What is the tightest bound that relates the L-1 norm with the L-p norm, for $p \geq 1$ and $n\rightarrow \infty$?

Question

I have a situation where is cheaper to compute $y = \sum_{i=1}^n x_i$ instead of $y_p = \sum_{i=1}^n x_i^p$, with $x_i \in \mathbb{R}_{>0}$ and $p\geq 1$. From this answer, using Hölder's inequality, I have

\begin{equation} \sum\limits_{i=1}^n x_i^p \geq n^{1-p}\left(\sum\limits_{i=1}^n x_i\right)^p \end{equation}

However, for large $n$ (say >5 million), that lower bound becomes trivial (0). Is there another result that I can use to approximate $y_p$ in terms of $y$?

Answer 1

The lower bound you have is the best.
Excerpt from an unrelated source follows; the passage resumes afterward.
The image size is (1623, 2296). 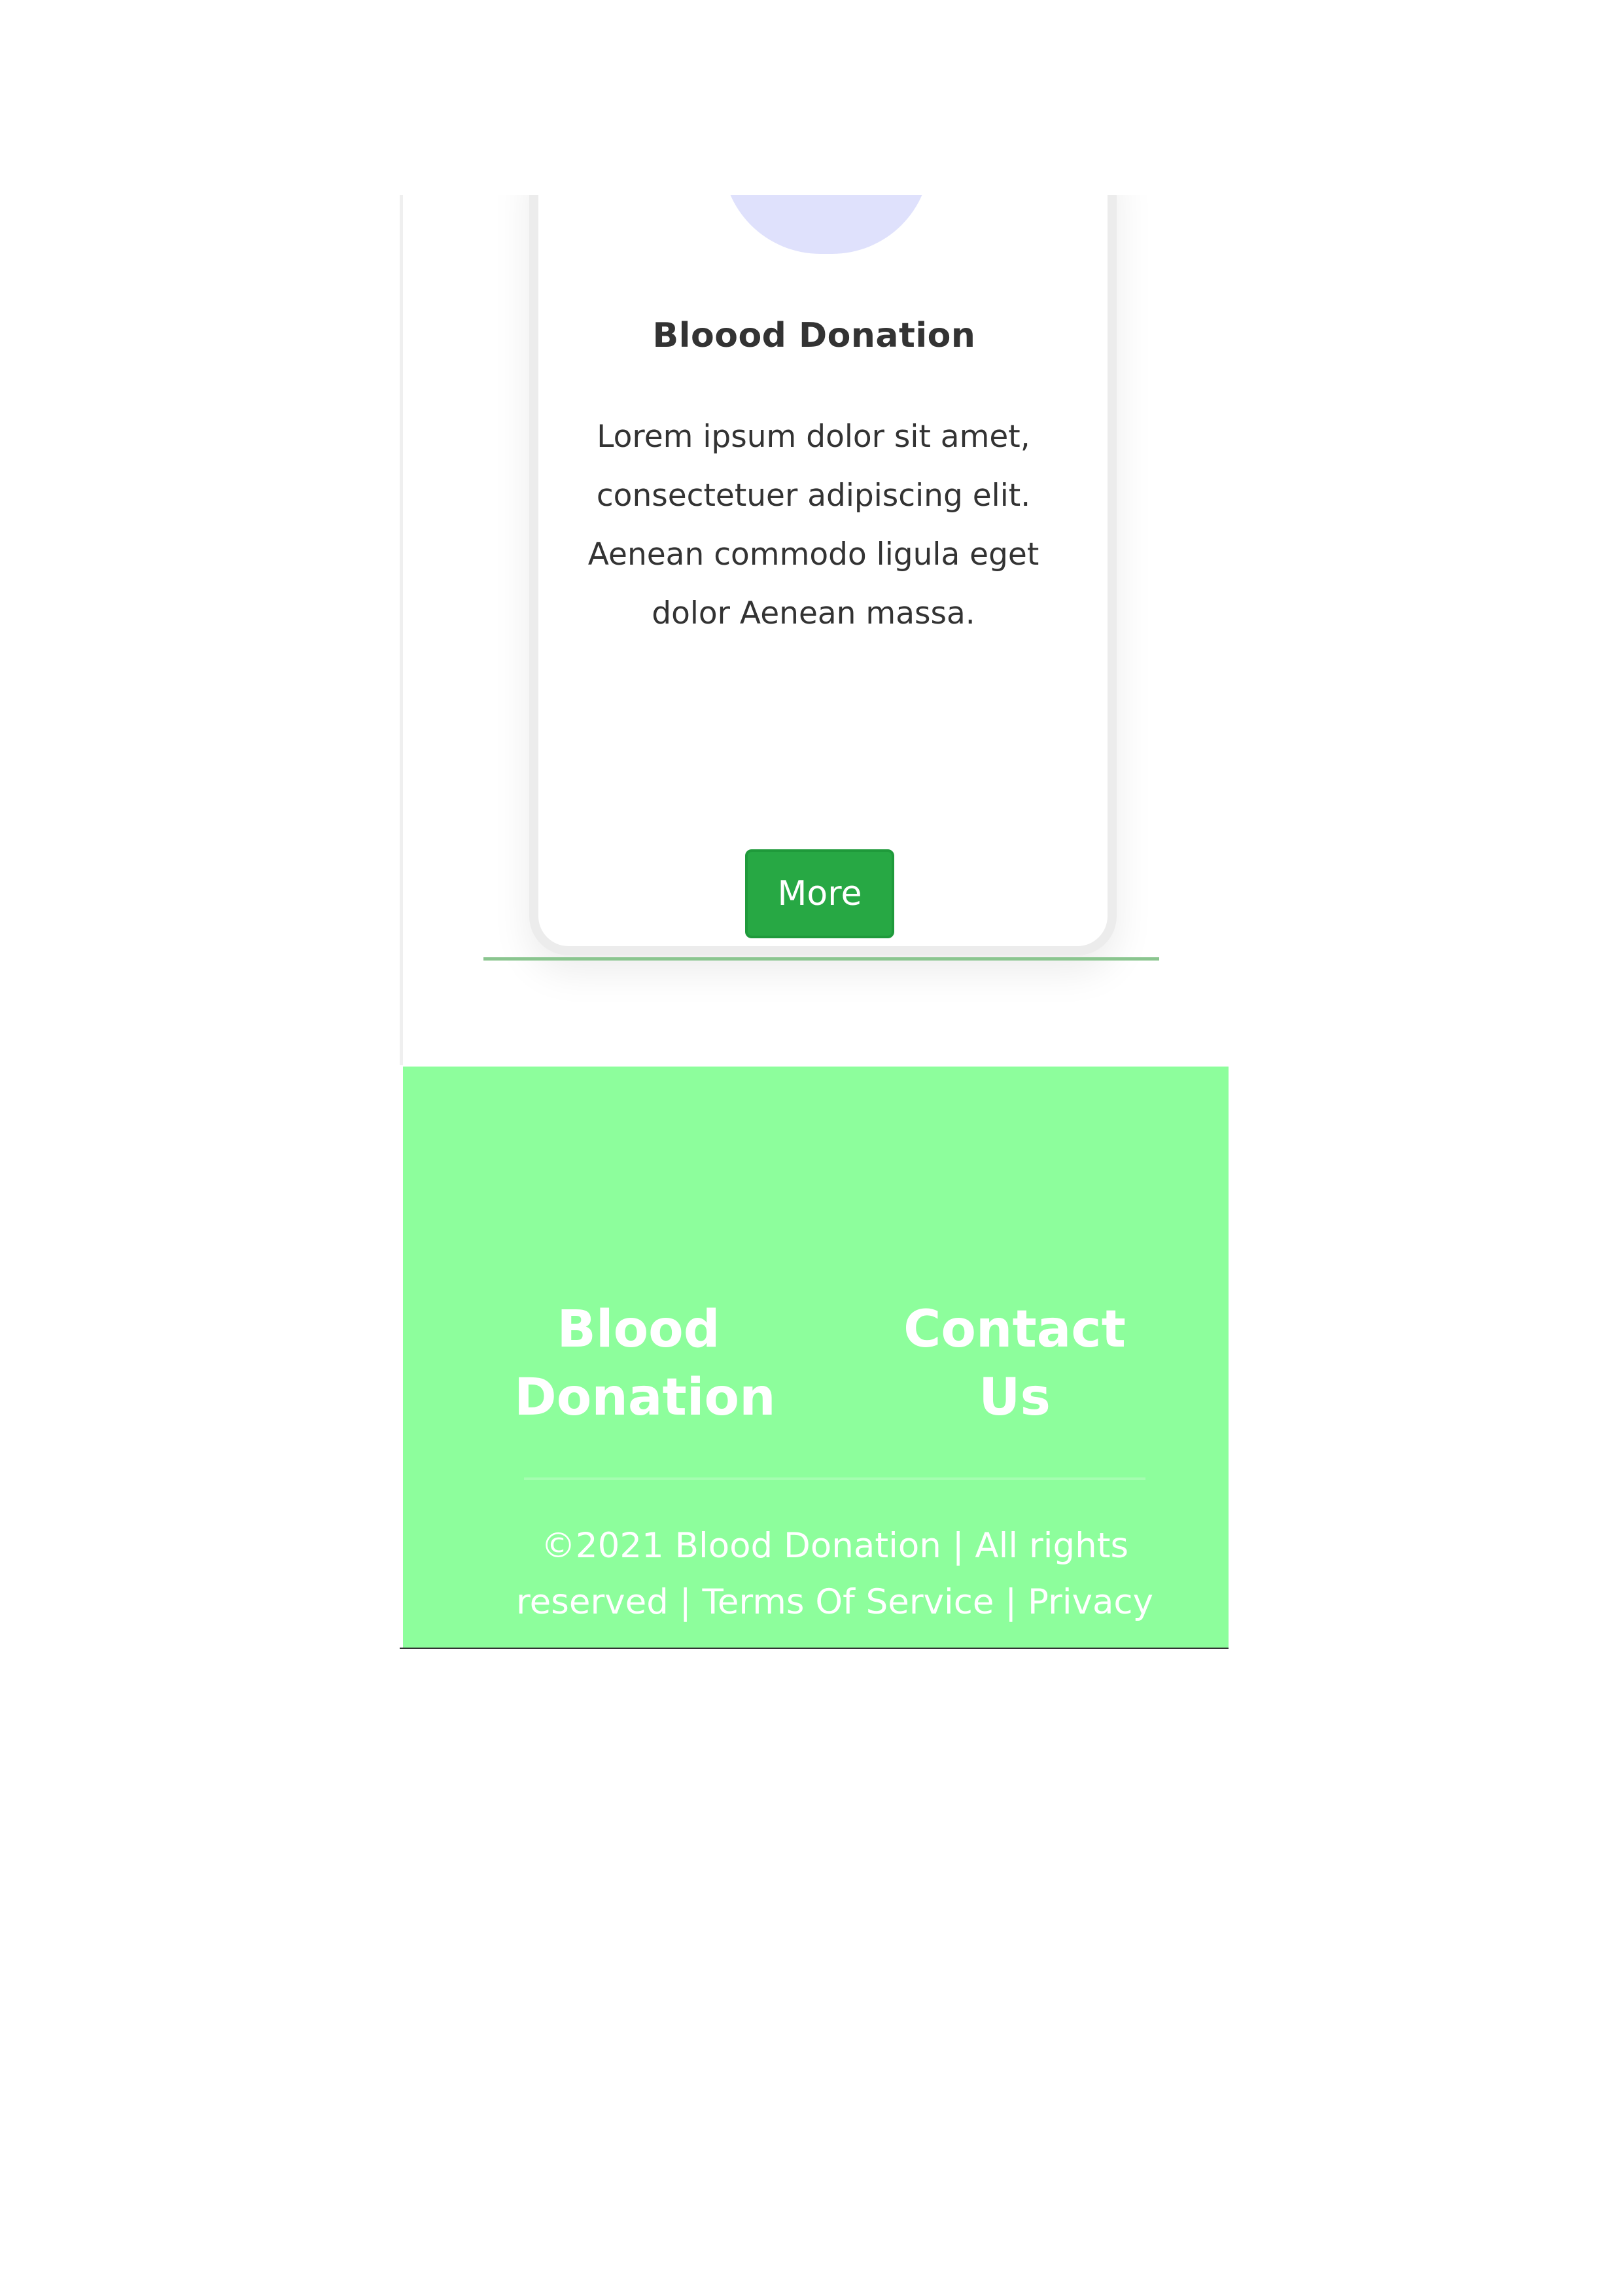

The bound is attained when $x_i=1$ for all $i$. The case $p=1$ is trivial, so I will assume that $p >1$. Suppose \begin{equation} \sum\limits_{i=1}^n x_i^p \geq c_n\left(\sum\limits_{i=1}^n x_i\right)^p \end{equation}

Then, putting $x_i=1$ for all $i$ we see that $n \geq c_nn^{p}$ or $c_n \leq n^{1-p}$ so $c_n $ must tend to $0$ as $n \to \infty$.